In the face of his failure to either bring back 2% inflation or help the economy grow better, Bank of Japan (BOJ) Haruhiko Kuroda made a desperation move on January 29 by imposing negative interest rates on new bank reserves held at the BOJ. Whereas Kuroda’s easing move in October 2014 was seen by the markets as a “monetary bazooka,” his latest gambit is just a pop gun.

Kuroda claims that, to avoid this new charge of 0.1% on all reserves, banks will instead lend more to banks and consumers. The companies will then invest in new plants and equipment, and the consumers will borrow to buy houses, cars, and appliances. He is expected to go even lower, perhaps to 0.5%. In any case, Kuroda is as wrong on this issue as he has been on every other forecast he has made.

Virtually none 

Here’s the problem. Since he took office in March 2013, Kuroda has created ¥219 trillion in new money, mostly by buying Japan government bonds (JGBs). That’s equivalent to a stunning 40% of GDP. The problem is that virtually none of that money has gone into the actual economy; 91% of it (¥199 trillion) came right back to the BOJ in the form of bank reserves.

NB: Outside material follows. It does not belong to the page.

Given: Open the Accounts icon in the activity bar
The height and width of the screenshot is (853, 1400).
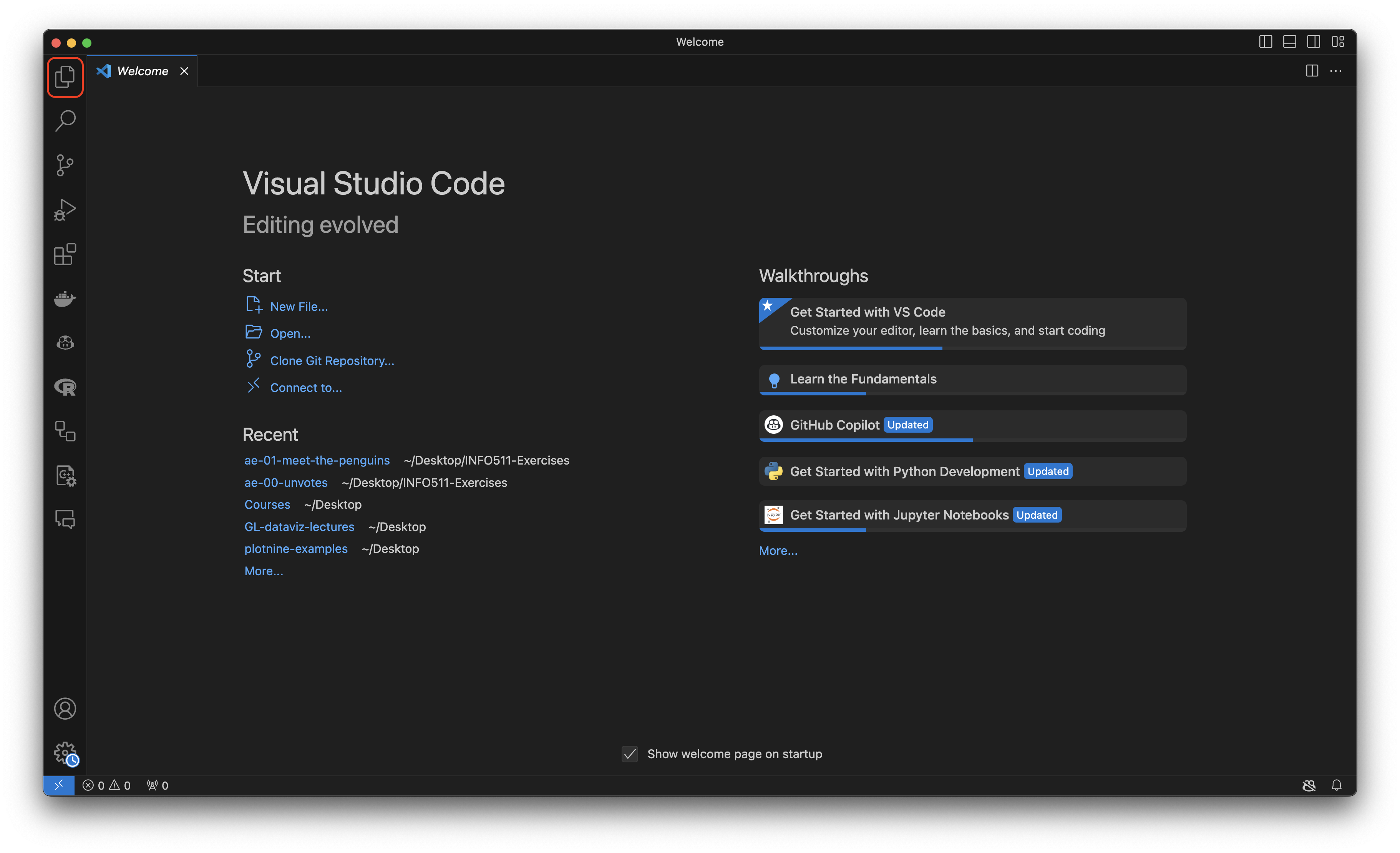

Bank loans are not stagnant because banks refuse to lend, but because firms and consumers don’t need or want to borrow. Firms that have trouble selling what they already produce have little interest in expanding capacity. Despite raking in lots of profits, they’ve not increased investment over the last few years.

As a result, the gap between corporate cash flow and corporate investment now stands at a record 6% of GDP. If firms did want to invest, they need not go to banks, just their vaults. So, negative rates on bank reserves at the BOJ are not going to suddenly stir more borrowing to finance corporate investment or consumer spending.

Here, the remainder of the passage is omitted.